# Three lesser lights.



## Levelhead (Aug 18, 2015)

Ok ive been in many lodges and also have seen many pictured of the three lesser lights which are places IATPATA. 

Problem is, ive noticed the third in some lodges to the right and some to the left. 

I would say it was a setup mistake but all of them are hard wired so its where it goes.

Now i know the correct way they should be! 

Anyone else ever notice this?


Sent from Mossy Oak Swamp Bottom.


----------



## BroBook (Aug 18, 2015)

Interesting, I had a problem with them appearing to be to far north, but left or right it still forms that triangle, the difference could lay in the ancient vs modern thing?


----------



## Levelhead (Aug 18, 2015)

No ive been in only F&AM lodges and saw this. 
I first noticed because I am practicing to put on an entered apprentice degree from the east when I went to a different lodge i was practicing from the east I pointed towards the lights when I pointed towards the third light there was nothing there it was on the other side! Lol i stopped and was like soooo somethings wrong. 
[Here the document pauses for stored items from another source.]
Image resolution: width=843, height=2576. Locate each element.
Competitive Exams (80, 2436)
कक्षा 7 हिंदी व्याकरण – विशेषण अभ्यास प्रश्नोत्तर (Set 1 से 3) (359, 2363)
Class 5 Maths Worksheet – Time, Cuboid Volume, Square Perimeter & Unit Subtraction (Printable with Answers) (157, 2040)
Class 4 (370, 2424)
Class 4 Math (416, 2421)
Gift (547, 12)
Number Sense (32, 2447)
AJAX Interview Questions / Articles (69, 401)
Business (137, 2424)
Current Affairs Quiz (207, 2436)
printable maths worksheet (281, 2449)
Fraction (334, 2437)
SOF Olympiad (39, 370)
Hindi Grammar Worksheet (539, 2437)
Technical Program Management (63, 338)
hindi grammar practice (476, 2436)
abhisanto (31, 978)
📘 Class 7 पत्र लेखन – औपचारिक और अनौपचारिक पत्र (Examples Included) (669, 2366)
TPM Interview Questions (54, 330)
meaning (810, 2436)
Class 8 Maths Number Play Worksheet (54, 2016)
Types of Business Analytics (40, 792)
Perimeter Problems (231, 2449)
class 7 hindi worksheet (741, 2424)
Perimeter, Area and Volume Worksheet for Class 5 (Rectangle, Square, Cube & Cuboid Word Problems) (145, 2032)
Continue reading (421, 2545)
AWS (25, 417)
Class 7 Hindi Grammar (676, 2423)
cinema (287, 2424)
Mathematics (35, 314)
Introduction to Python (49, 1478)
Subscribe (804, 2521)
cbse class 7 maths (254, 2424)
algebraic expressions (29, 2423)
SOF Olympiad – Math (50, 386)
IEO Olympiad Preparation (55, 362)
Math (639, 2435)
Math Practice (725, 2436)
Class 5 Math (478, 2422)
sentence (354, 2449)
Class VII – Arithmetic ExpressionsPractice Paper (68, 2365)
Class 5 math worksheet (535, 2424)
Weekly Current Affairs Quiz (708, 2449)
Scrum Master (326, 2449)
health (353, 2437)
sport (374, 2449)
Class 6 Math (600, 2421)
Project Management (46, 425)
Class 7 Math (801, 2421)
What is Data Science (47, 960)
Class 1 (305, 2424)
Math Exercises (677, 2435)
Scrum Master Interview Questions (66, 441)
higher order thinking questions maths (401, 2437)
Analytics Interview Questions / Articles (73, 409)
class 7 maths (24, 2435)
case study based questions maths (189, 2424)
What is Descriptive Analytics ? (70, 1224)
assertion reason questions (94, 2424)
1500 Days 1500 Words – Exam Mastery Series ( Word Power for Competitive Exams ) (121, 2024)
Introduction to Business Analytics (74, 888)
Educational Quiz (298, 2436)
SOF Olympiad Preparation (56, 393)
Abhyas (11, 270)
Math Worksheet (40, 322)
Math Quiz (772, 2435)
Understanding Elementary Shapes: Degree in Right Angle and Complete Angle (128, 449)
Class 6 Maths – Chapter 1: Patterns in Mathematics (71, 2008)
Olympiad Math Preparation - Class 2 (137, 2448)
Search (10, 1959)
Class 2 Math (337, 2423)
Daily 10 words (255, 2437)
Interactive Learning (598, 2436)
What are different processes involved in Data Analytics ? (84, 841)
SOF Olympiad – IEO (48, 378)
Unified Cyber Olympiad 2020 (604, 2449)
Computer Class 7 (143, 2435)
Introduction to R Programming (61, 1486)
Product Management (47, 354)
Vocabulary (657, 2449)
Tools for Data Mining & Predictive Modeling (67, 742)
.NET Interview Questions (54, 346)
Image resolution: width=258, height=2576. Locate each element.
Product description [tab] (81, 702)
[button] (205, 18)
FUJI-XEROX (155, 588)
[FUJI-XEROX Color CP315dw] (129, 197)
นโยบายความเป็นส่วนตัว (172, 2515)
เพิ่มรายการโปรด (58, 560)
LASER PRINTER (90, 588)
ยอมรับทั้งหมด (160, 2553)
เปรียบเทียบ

I checked my floor work book and know what the correct way is.


Sent from Mossy Oak Swamp Bottom.


----------



## Levelhead (Aug 18, 2015)

And btw these lights are hardwired into the ground this way! 


Sent from Mossy Oak Swamp Bottom.


----------



## Brother JC (Aug 18, 2015)

Every jurisdiction is different, but lodges within a single jurisdiction should all be the same.


----------



## Glen Cook (Aug 18, 2015)

Brother JC said:


> Every jurisdiction is different, but lodges within a single jurisdiction should all be the same.
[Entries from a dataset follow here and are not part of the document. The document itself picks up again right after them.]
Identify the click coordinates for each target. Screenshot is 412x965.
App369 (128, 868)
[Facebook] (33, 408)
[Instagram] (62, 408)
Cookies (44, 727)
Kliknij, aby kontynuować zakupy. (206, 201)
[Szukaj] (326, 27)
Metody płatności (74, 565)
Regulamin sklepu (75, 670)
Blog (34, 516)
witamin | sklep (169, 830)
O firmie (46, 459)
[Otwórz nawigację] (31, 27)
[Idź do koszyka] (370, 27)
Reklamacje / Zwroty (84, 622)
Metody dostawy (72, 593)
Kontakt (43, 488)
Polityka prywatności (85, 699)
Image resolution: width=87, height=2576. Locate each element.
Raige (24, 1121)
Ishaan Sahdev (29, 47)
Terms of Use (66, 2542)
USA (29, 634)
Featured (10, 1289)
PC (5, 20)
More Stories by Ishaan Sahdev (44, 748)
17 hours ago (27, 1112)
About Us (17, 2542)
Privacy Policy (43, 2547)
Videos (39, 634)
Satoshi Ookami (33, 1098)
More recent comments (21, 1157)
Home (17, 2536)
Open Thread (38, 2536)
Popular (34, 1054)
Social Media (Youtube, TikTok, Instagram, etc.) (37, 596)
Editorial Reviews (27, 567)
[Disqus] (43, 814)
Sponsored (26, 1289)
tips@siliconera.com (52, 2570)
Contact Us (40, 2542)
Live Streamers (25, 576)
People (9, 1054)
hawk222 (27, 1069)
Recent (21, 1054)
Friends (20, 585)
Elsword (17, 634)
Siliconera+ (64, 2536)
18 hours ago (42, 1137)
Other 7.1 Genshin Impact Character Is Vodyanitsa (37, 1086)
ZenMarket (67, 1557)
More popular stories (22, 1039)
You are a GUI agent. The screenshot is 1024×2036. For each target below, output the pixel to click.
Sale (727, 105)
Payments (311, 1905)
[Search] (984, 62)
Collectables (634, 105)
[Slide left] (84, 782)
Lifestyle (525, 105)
Oh? Why should lodges within a jurisdiction be the same?  My mother GL doesn't require such.


----------



## goomba (Aug 18, 2015)

Some US grand lodges require a uniformed set up.  But some don't.  In Alabama (were I became a Mason) the lights are next to the alter on the N and S sides.  When I visited in Mississippi the lights were all on the S side. 

I visited a lodge in DC (http://fiatlux1717.org/) and the lights were directly in front of the stations (Bro. Cook this may be familiar to you).  But not all Washington DC lodges have the same set up.  The grand lodge of DC allows lodges to use different rituals so long as they are recognized Masonic rituals and not something you thought up last Tuesday.
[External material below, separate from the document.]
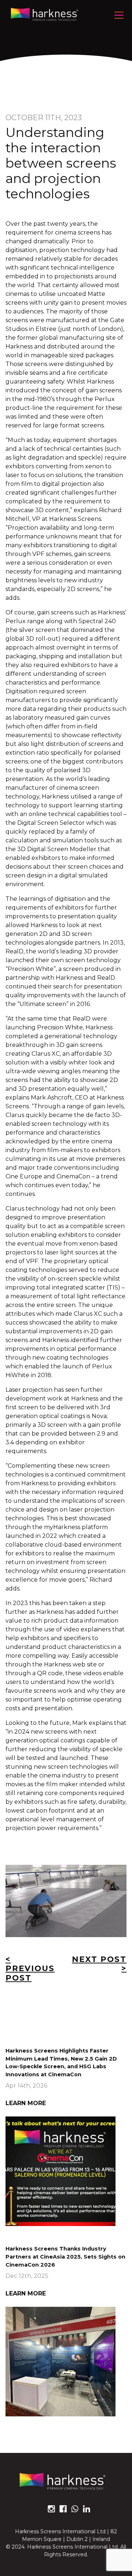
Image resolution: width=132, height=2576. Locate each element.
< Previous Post (30, 1968)
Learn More (26, 2103)
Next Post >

It's not the placement of the lights but the alignment so to speak that conveys the message.  That's at least my understanding, more educated brothers please correct me if I'm wrong.


----------



## Pscyclepath (Aug 19, 2015)

The arrangement will vary from jurisdiction to jurisdiction...  because each GL is entitled to do things their own way ;-)

One excellent reference that I've been using is Bro. Robert G. Davis' "The Mason's Words: The History and Evolution of the American Masonic Ritual," (Guthrie, OK, Building Stone Publishing, 2013).  Davis goes into the arrangement of the lights and how they're set up in some 12 arrangements.   Even traveling through lodges here in Arkansas, I've noticed that some lodges have different arrangements within the same jurisdiction, depending on just who assembled the altar.

Some are hardwired into the altar, others are portable.  Ours are portable, since the OES and Rainbow borrow the meeting room and have their own setup arrangements.   Our Lodge's arrangement is pretty much by the ritual, and explained therein, but in part of the unwritten words, so I will be circumspect...


----------



## Erickson Ybarra (Aug 19, 2015)

I was told the lesser lights are arranged around the altar according to which degree they open in. I'm just an EA so I haven't seen other arrangements yet...could be wrong.


----------



## dfreybur (Aug 19, 2015)

Levelhead said:


> And btw these lights are hardwired into the ground this way!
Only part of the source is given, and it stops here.